Dua Menteri Mengundurkan Diri, Ini Saran Penting untuk Presiden
Presiden Joko Widodo disarankan menunjuk Pelaksana Tugas (Plt) guna menggantikan Yasonna H. Laoly sebagai Menkumham. Hal yang sama juga berlaku untuk Menko PMK menggantikan Puan Maharani.
Kedua politisi PDI Perjuangan (PDIP) itu terpilih sebagai anggota DPR Periode 2019-2024 yang akan dilantik pada 1 Oktober 2019.
"Saya kira semua menteri yang terpilih jadi anggota DPR menurut UU memang harus mundur. Maka ya wajar saja kalau mau dilantik jadi anggota DPR harus terlebih dahulu mengundurkan diri".
Demikian diungkap Sekjen PPP Arsul Sani pada sejumlah media di Jakarta, Sabtu 29 September 2019. Anggota Komisi III DPR itu menyerahkan sepenuhnya keputusan penunjukkan pengganti Yasonna dan Puan kepada Kepala Negara.
Meski demikian, Jokowi masih punya alternatif pilihan lainnya yakni melakukan reshuflle sebelum masa pemerintahannya di periode ini berakhir pada 20 Oktober.
"Ya kalau saya kira itu berpulang pada Pak Jokowi alternatifnya, bisa seperti yang terjadi pada Mas Imam Nahrawai. Berarti ya Plt menteri di sisa waktu ini. Alternatif kedua menunjuk orang dari luar jadi menteri sampai 20 Oktober," ujarnya.
Yasonna mengirimkan surat pengunduran diri kepada Presiden pada Jumat 27 September 2019. Pengunduran diri ini karena Yasonna akan dilantik sebagai anggota DPR 2019-2024 pada 1 Oktober.
Sebelum mengirim surat pengunduran diri, Yasonna sempat menegaskan, Presiden tidak akan mengeluarkan perppu untuk mencabut UU KPK. Presiden, kata Yasonna, meminta penolak UU KPK untuk mengajukan uji materi ke Mahkamah Konstitusi.
"Kan sudah saya bilang, sudah Presiden bilang, gunakan mekanisme konstitusional. Lewat MK dong. Masa kita main paksa-paksa, sudahlah," kata Yasonna di Kompleks Istana Kepresidenan, Jakarta, Rabu 25 September 2019.

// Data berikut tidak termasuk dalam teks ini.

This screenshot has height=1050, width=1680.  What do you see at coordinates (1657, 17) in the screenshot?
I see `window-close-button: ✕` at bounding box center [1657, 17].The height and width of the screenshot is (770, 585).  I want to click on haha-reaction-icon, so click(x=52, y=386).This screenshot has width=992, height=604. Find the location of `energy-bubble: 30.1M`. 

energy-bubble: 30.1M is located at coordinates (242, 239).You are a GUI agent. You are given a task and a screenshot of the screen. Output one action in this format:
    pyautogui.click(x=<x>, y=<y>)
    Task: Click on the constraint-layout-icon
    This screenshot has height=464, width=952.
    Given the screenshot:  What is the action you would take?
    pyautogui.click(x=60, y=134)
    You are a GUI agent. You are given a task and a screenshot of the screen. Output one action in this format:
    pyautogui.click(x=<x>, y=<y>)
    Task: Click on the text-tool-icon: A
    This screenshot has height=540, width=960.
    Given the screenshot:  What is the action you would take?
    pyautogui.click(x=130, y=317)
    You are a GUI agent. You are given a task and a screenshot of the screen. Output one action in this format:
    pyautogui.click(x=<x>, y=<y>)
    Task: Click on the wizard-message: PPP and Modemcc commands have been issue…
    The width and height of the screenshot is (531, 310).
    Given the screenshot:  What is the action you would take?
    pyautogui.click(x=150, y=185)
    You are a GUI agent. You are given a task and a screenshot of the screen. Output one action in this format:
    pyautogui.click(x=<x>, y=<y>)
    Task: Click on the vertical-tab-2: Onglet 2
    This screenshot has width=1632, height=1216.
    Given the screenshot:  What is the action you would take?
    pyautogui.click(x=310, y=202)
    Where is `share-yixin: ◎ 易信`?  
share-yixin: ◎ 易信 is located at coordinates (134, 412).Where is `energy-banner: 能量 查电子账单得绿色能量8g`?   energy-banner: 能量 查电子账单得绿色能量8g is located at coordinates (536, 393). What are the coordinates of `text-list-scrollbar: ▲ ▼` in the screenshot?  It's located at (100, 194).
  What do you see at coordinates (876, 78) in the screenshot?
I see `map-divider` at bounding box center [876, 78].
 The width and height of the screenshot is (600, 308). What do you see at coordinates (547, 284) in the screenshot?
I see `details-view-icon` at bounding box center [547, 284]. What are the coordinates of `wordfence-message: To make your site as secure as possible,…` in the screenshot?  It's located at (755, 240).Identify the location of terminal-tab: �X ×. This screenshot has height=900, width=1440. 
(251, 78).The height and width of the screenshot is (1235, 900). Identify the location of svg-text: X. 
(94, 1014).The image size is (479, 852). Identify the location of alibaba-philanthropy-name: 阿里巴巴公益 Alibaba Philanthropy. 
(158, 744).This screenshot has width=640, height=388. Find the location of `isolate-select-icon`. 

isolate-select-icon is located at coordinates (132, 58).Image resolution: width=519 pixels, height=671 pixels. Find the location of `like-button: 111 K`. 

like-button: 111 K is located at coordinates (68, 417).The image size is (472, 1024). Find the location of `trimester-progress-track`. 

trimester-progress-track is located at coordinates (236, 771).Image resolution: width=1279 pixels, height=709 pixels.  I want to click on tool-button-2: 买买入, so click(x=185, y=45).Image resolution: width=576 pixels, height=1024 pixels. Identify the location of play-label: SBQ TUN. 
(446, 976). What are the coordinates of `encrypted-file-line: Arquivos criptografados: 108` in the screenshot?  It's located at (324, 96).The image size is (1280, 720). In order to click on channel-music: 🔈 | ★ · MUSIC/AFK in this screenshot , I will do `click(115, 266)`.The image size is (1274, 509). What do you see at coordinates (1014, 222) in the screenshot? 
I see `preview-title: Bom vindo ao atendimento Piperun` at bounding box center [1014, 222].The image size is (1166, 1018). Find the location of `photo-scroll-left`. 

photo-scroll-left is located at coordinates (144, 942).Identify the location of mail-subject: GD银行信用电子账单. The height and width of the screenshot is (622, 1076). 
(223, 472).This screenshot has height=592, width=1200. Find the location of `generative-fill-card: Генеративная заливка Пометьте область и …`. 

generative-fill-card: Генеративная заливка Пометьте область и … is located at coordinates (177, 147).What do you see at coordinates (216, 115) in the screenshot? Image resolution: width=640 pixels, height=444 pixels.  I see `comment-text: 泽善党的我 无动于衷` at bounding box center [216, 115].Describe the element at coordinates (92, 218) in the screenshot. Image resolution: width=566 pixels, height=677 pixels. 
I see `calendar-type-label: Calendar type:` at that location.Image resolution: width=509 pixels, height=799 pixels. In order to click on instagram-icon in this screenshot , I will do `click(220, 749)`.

Yasonna menilai tak ada kegentingan yang memaksa sebagai syarat bagi Presiden untuk menerbitkan perppu. Ia menilai demo mahasiswa yang berujung bentrokan dengan aparat di sejumlah daerah juga tidak cukup untuk menjadi alasan mencabut UU KPK.
"Enggaklah. Bukan apa, jangan dibiasakan, Irman Putra Sidin (pakar hukum) juga mengatakan janganlah membiasakan cara-cara begitu. Berarti cara itu mendelegitimasi lembaga negara. Seolah-olah enggak percaya pada MK," kata dia.
Namun, sehari setelahnya Jokowi mengaku mempertimbangkan tuntutan mahasiswa dan masyarakat untuk menerbitkan perppu. Hal itu disampaikan Jokowi seusai bertemu puluhan tokoh di Istana Merdeka, Jakarta, Kamis 26 September 2019.
"Berkaitan dengan UU KPK yang sudah disahkan oleh DPR, banyak sekali masukan yang diberikan kepada kami, utamanya masukan itu berupa perppu. Tentu saja ini kami hitung, kalkulasi, dan nanti setelah itu akan kami putuskan dan sampaikan kepada senior-senior yang hadir pada sore hari ini," kata Jokowi didampingi para tokoh yang hadir.
UU KPK hasil revisi ramai-ramai ditolak karena disusun secara terburu-buru tanpa melibatkan masyarakat dan unsur pimpinan KPK. Isi UU KPK yang baru juga dinilai mengandung banyak pasal yang dapat melemahkan kerja lembaga antikorupsi itu.
Misalnya, KPK yang berstatus lembaga negara dan pegawai KPK yang berstatus ASN dapat mengganggu independensi. Dibentuknya dewan pengawas dan penyadapan harus seizin dewan pengawas juga bisa mengganggu penyelidikan dan penyidikan yang dilakukan KPK.
Kewenangan KPK untuk bisa menerbitkan surat perintah penghentian penyidikan (SP3) dalam jangka waktu dua tahun juga dinilai bisa membuat KPK kesulitan menangani kasus besar dan kompleks.